Despite improvements, many states falling short on pediatric dental care
More than 16 million U.S. youngsters don’t have access to regular dental care, although many states have improved dentistry services in recent years, according to a report from the Pew Charitable Trust’s Center on the States.
The Pew study found that 27 states were graded as A or B, while 23 states and the District of Columbia earned only a C or lower grade for their dental services in 2011. However, 22 states improved their grades compared to the previous year’s report and six states – Arkansas, Delaware, Massachusetts, Minnesota, Utah and West Virginia – increased their ratings by at least two grades.
Maryland was one of only seven states to receive an A rating from Pew in the report entitled, “The State of Children’s Dental Health: Making Coverage Matter,” which detailed public policies that cover both insured and soon-to-be insured children.
States that raised the quality of their services did so mainly by reimbursing dentists for preventative care, expanding water fluoridation in local communities and increasing the number of Medicaid-enrolled children who have access to a dentist office or clinic.

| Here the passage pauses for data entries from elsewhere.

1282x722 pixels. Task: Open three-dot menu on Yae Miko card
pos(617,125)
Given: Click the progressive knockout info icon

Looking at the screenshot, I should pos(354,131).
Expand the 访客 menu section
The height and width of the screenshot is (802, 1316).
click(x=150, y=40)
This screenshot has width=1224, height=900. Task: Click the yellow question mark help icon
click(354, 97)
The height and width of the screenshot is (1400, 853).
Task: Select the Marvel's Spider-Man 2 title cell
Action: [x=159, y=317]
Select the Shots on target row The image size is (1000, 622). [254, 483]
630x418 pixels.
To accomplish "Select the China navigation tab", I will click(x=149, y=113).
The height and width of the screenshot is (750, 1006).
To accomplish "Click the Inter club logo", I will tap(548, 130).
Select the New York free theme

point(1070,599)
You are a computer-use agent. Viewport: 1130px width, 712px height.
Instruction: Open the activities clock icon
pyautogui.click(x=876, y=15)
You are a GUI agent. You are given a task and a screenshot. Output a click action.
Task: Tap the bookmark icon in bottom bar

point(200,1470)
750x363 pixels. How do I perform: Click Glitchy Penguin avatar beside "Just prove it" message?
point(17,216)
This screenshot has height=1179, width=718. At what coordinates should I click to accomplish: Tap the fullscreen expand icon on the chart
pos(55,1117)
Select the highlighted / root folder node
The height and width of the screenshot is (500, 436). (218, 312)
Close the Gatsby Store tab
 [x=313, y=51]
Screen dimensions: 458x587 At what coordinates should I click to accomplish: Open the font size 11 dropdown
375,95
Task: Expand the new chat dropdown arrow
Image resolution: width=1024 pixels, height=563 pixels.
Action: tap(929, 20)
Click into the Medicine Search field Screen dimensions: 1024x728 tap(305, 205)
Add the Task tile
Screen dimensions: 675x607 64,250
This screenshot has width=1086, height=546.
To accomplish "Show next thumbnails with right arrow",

The news source found that many children don’t receive the dental healthcare they need because of a shortage of dentists who are willing to serve low-income patients with Medicaid as their insurer. Pew recommends that officials increase payment levels to dentists for Medicaid patients because the federal insurance program has not kept pace with their fees.
Prevention costs less
The Centers for Disease Control and Prevention (CDC) reports that tooth decay is the most common chronic disease of childhood. Eighteen percent of children ages 2 to 4 have experienced tooth decay, 52 percent of those ages 6 to 8 are affected and 61 percent of 15-year-olds have tooth decay.
Included in the Pew criteria that determined a state’s rating for dentist services was the availability of dental sealants, which are clear plastic coatings applied to children’s molars to block tooth decay caused by trapped food and bacteria. Sealants have been found to prevent decay at a much lower cost than restorative fillings once the decay leads to a cavity.
Pew contends that dental problems can impact youngsters’ overall well-being and education in part because underserved children tend to miss more school days than those with regular dental services. In addition, the center’s research showed that more children receive medical insurance to cover ailments than health plans that cover basic dental care.